D'une femme inconnue et que j'aime et qui m'aime

Et qui n'est chaque fois ni tout à fait la même

Ni tout à fait une autre, et m'aime et me comprend" - Verlaine

 

Voilà bien un thème onirique majeur : c'est une femme, c'est la même, et ce n'est pas la même, mais chaque fois se renouvelle le sentiment d'un déjà connu, d'une familiarité troublante, figure d'un passé lointain, et si proche, et qui revient, encore et encore. Qui donc est-elle pour éveiller telle émotion de proximité, presque angoissante par excès de familiarité, encore qu'elle conserve sa part de mystère : et le rêve précisément joue sur l'ambiguité, la prolonge, et se garde bien de la lever. Et de fait, mettre un nom sur la personne, c'est rompre le charme, c'est supprimer l'ambiguité, c'est revenir prosaïquement dans l'ordre des relations connues et régulées par le langage. 

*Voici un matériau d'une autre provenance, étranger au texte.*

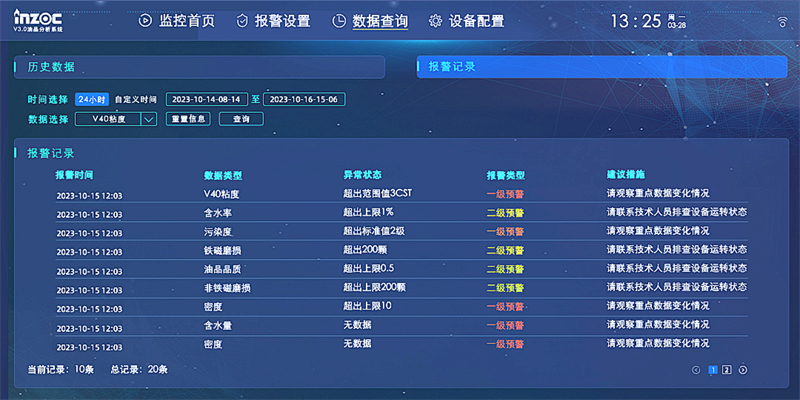
Task: Go to next page using right arrow
Action: (x=743, y=370)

Et chacun voit qu'avec la nomination revient l'interdit : si c'est la mère, je puis bien l'aimer, mais d'amour tendre et chaste. De même pour la soeur, ou la tante, ou la cousine germaine. Si c'est une inconnue je puis bien la désirer, rien ne s'y opposera, du moins en principe. L'interdit frappe la parenté, encore faut-il que les liens de parenté soient clairement identifiés et nomenclaturés.

Mais le rêve, justement, ne fait pas toujours ces distinctions, ce qui permet d'entretenir l'ambiguité, tout en révélant quelque chose de nos attachements les plus anciens, auxquels nous avons tant de mal à renoncer. C'est bien en ce sens que le rêve est une voie royale vers la connaissance de l'inconscient. Mais il est une voie bien incertaine, et ses révélations sont pour le moins obscures. "Le dieu qui est à Delphes ne montre ni ne cache, il fait signe..." et ce signe reste à interpréter. Il désigne un chemin, et plus souvent une pluralité de chemins, à droite, à gauche, en arrière, et rarement en avant. Et pourtant c'est bien en avant qu'il faudrait aller ! Mais on ira d'autant mieux en avant qu'on se sera assuré de ses arrières, ou mieux encore qu'on aura déblayé correctement l'arrière, et comme Héraklès, nettoyé les écuries d'Augias. A ce prix on pourra sereinement se mouvoir dans le présent.

Le rêve parle, mais par énigme. L'énigme dit sans dire, ou sans dire complètement, procédant par image, allusion et métaphore. Le sens reste voilé. Les Grecs, qui voyaient volontiers dans les rêves une parole du dieu, "ainigma", estimaient fort logiquement qu'il fallait un herméneute pour la déchiffrer.

L'interprétation complète d'un rêve - si la chose est possible - s'achèverait dans la nomination, dans une sorte de phrase, tantôt propositionnelle, tantôt poétique, comme dans les traductions des oracles antiques, avec ce qu'il faut pourtant d'incertitude pour ne pas prétendre au savoir assuré. Peut-être Socrate a-t-il un peu forcé la note en prétendant que le dieu l'avait assuré qu'il était, lui Socrate, le plus sage des hommes. Voilà une lecture qui témoignerait plutôt d'un manque de sagesse, surtout si l'on se souvient de l'adage antique selon lequel "seul le dieu est sage" - formule en laquelle je crois tenir l'essentiel de ce qu'un homme puisse apprendre en ce monde.

Verlaine se maintient dans l'ambiguité. C'est son droit, et c'est peut-être le ressort de sa poésie. Il est bien vrai qu'il restera toujours en nous quelque chose d'inanalysable qui entretient et relance indéfiniment le désir. Mais ce n'est pas une raison pour faire le sot et se priver d'un savoir qui peut nous être fort utile.